The JA KIDS 2011 Birth Cohort study found that there were 158 neonatal deaths between July 1 and September 30, 2011.
The data, which was presented today at the JA KIDS conference at the University of the West Indies, Mona campus, showed that 84 were males and 55 females, with the remaining figure accounting for babies whose sex could not be clearly identified.
Over the period, there were a total of 9670 live births.
The study states that the number of deaths works out to a neonatal mortality rate of 16.3 per 100, noting that the figure remains the same from a previous study conducted in 1986.
The study notes that the majority of the dead babies weighed between 500 and 759 grams.

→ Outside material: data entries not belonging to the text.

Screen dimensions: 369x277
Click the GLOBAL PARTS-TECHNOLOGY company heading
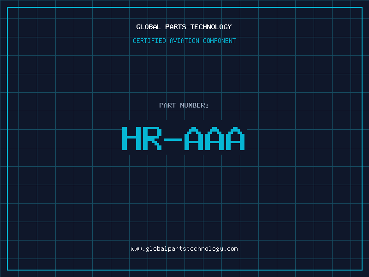click(184, 27)
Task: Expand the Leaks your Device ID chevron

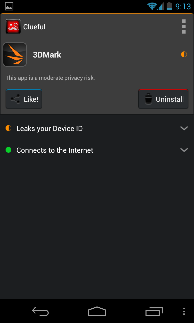Action: tap(184, 128)
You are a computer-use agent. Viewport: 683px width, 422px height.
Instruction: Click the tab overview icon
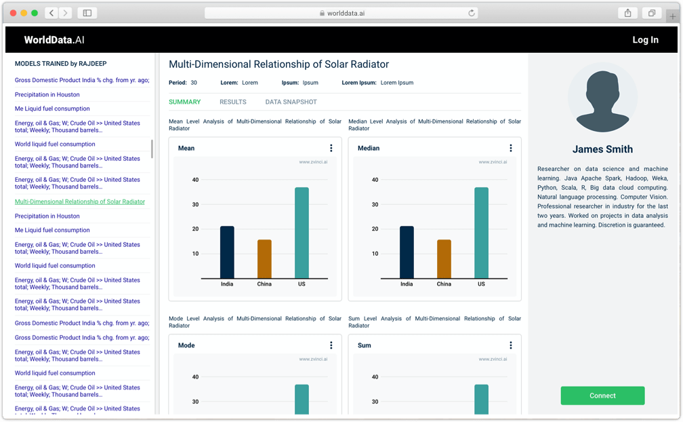651,12
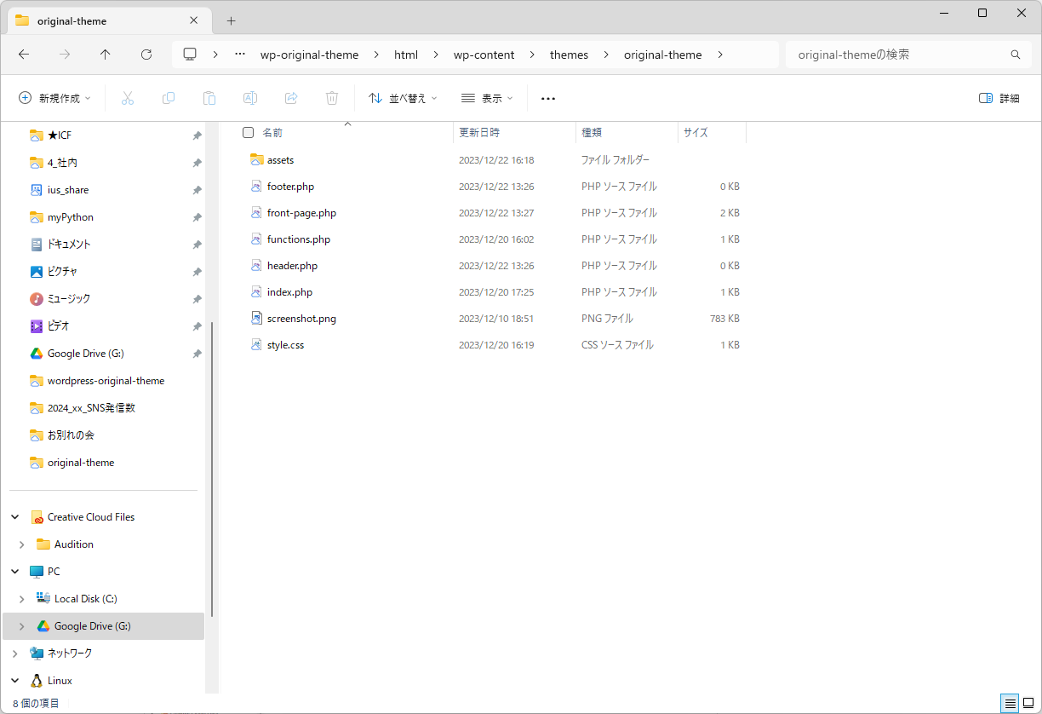Switch to large icons view in status bar
Viewport: 1042px width, 714px height.
pyautogui.click(x=1028, y=703)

Meanwhile, as it regards modes of delivery in relation to neonatal deaths, Dr Oluwayomi Olugbuyi, Cardiologist in the Department of Child & Adolescent Health University of the West Indies, Mona, disclosed that three per cent of babies died when an emergency Cartesian Section was performed.
Olugbuyi further said that one per cent died during an elective C-section and another one percent died by way of a spontaneous vaginal delivery.
The major clinical causes of death, the study revealed, were due to prematurity, respiratory distress syndrome, perinatal asphyxia, sepsis, respiratory distress and meconium aspiration syndrome.